Notice that on the second line the structure was indexed by the string "a", but that the assignment on line 1 in the struct literal did not have quotes around the a. This is part of the notational shortcut which will be discussed further, below. Also notice the use of s.a in place of s["a"] on line 3. This is a similar shortcut, also discussed below.

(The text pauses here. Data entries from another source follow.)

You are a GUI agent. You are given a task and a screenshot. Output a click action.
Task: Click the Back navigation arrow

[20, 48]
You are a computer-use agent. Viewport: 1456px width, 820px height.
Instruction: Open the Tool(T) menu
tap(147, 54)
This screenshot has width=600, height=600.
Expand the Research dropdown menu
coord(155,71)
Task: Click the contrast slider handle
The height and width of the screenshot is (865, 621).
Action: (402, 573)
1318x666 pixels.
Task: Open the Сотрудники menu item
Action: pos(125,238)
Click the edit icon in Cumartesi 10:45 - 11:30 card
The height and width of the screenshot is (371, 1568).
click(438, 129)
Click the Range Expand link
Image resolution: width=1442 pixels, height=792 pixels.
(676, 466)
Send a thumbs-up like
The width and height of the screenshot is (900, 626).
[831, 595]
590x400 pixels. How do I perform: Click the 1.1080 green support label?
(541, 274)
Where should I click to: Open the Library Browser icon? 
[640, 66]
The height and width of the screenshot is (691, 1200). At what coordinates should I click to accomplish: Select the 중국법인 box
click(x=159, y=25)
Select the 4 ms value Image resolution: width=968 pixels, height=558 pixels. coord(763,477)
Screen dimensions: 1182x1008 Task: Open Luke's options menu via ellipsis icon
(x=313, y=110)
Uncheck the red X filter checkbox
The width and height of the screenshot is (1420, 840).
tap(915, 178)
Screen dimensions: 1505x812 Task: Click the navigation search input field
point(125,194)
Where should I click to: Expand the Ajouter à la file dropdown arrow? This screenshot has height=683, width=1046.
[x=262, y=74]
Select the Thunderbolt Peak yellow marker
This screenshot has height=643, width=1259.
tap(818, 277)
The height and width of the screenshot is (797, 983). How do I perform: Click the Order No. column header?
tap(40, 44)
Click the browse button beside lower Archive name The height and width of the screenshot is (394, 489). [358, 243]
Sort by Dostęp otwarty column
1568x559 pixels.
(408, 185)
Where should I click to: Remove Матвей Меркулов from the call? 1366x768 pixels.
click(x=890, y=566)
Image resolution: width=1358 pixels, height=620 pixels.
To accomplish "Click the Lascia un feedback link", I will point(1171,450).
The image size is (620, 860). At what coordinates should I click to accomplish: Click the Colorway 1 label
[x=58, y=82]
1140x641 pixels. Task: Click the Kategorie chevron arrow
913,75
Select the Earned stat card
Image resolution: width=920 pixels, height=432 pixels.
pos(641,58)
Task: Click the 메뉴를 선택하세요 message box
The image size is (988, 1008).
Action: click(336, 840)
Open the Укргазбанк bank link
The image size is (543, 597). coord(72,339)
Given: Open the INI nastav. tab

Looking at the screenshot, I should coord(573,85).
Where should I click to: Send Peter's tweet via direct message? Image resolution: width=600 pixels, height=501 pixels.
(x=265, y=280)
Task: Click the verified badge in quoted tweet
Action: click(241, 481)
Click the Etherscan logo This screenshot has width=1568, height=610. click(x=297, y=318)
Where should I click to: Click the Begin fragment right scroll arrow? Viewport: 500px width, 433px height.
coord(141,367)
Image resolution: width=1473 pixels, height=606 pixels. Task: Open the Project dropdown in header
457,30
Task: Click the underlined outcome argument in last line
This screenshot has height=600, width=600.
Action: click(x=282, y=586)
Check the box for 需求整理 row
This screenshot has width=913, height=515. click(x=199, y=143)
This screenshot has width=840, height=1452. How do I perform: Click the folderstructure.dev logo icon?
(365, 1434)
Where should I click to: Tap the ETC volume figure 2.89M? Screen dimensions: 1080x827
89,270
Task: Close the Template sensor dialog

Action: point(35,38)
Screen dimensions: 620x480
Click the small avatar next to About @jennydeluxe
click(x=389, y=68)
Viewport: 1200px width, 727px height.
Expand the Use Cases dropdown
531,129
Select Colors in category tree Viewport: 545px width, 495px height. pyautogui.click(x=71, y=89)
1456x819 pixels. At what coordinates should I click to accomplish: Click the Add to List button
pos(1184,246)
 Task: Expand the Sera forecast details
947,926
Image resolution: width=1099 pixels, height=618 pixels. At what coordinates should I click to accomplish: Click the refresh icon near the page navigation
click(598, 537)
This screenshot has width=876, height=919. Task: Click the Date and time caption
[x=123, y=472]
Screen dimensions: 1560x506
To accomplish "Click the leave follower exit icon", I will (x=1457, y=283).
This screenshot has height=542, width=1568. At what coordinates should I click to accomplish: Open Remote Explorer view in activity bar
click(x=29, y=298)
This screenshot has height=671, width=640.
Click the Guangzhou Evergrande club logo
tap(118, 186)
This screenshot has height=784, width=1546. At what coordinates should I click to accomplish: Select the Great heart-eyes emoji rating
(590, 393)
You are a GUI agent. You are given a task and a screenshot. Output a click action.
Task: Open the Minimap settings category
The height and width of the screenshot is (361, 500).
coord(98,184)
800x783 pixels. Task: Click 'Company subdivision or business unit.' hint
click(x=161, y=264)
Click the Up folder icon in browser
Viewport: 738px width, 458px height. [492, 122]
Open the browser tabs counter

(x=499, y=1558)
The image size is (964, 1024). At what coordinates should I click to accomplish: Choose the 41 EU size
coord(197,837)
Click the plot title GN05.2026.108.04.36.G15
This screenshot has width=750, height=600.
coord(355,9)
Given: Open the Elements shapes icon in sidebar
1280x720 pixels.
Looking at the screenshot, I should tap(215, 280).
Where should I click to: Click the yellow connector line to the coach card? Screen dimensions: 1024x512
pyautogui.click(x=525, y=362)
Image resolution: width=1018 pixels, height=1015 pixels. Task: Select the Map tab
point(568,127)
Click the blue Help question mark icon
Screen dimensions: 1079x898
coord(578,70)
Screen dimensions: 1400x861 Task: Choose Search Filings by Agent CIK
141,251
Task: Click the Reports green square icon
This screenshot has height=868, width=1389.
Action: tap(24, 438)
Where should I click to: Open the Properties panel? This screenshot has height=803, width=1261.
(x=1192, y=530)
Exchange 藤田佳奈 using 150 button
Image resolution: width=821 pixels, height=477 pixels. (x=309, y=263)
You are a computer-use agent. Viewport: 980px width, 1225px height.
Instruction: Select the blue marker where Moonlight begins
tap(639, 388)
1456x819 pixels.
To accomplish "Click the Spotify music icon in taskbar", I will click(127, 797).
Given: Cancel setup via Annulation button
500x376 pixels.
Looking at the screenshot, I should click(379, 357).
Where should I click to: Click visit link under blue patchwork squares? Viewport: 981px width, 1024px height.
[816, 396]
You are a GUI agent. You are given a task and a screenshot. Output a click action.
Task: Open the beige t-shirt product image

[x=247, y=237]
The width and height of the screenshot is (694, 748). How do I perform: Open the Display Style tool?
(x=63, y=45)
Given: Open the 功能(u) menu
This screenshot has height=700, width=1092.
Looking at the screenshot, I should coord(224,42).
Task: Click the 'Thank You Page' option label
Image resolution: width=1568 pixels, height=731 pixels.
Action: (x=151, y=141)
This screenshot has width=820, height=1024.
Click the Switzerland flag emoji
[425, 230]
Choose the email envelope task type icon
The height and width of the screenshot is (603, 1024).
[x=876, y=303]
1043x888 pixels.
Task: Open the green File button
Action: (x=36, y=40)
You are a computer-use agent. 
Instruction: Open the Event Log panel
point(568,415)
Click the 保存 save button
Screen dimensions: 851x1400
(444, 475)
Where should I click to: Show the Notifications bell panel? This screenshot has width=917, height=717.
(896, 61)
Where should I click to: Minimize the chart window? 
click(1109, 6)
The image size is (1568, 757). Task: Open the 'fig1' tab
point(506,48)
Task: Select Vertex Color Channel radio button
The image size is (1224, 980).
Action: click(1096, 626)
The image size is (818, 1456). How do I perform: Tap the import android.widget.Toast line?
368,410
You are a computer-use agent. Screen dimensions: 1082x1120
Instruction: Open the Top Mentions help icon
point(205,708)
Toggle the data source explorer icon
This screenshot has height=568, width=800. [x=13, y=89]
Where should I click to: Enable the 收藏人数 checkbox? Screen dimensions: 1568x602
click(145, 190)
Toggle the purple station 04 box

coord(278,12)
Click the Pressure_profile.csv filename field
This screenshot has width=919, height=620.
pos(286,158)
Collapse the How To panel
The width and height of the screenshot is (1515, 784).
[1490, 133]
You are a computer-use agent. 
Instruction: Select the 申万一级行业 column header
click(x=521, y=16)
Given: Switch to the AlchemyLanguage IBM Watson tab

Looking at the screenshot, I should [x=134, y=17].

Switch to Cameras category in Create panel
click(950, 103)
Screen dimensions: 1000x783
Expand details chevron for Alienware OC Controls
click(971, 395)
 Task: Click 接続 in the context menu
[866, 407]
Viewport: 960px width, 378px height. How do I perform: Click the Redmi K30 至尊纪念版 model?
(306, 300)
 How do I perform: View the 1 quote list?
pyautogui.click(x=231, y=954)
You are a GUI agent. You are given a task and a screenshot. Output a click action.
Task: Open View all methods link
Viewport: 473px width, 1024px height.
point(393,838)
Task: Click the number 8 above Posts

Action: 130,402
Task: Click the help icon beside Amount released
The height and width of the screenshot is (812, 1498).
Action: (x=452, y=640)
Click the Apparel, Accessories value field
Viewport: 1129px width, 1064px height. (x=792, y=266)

The built-in literals factors, which in summary are:
|
[ array expression-list ] |
|
[ set expression-list ] |
|
[ struct [ ( : | = ) expression , ] assignment-list ] |
|
[ class [ ( : | = ) expression , ] assignment-list ] |
|
[ module [ ( : | = ) expression , ] statement... ] |
|
[ func function-body ] |
involve three further constructs, the expression-list, which is a comma separated list of expressions; the assignment-list, which is a comma separated list of assignments; and the function-body, which is the argument list and code body of a function. The syntax of the first of these is:
expression-list |
empty |
|
expression [ , ] |
|
expression , expression-list |
The expression-list is fairly simple. The construct empty is used to indicate that the whole list may be absent. Notice the optional comma after the last expression. This is designed to allow a more consistent formatting when the elements are line based, and simpler output from programmatically produced code. For example:
[array "This is the first element", "This is the second element", "This is the third element", ]
The assignment list has similar features:
assignment-list |
empty |
|
assignment [ , ] |
|
assignment , assignment-list |
|
|
assignment |
struct-key |
|
struct-key = expression |
|
struct-key function-body |
|
|
struct-key |
identifier |
|
( expression ) |
Each assignment is either an assignment to a simple identifier or an assignment to a full expression in brackets. The assignment to an identifier is merely a notational abbreviation for an assignment to a string. The following two struct literals are equivalent:
[struct abc = 4] [struct ("abc") = 4]
The syntax of a function-body is:
function-body |
( identifier-list ) compound-statement |
|
|
identifier-list |
empty |
|
identifier [ , ] |
|
identifier , identifier-list |
That is, an identifier-list is an optional comma separated list of identifiers with an optional trailing comma. Literal functions are rare in most programs; functions are normally named and defined with a special declaration form which will be seen in more detail below. The following two code fragments are equivalent; the first is the abbreviated notation:
static fred(a, b){return a + b;}
and:
static fred = [func (a, b){return a + b;}];
The meaning of functions will be discussed in more detail below.
Aggregates in general, and literal aggregates in particular, are fully nestable:
[array [struct a = 1, c = 2], [set "a", 1.2, 3], "a string", ]
Note that aggregate literals are entirely evaluated by the parser. That is, each expression is evaluated and reduced to a particular value, these values are then used to build an object of the required type. For example:
[struct a = sin(0.5), b = cos(0.5)]
Causes the functions sin and cos to be called during the parsing process and the result assigned to the keys a and b in the struct being constructed. It is possible to refer to variables which may be in existence while such a literal is being parsed1.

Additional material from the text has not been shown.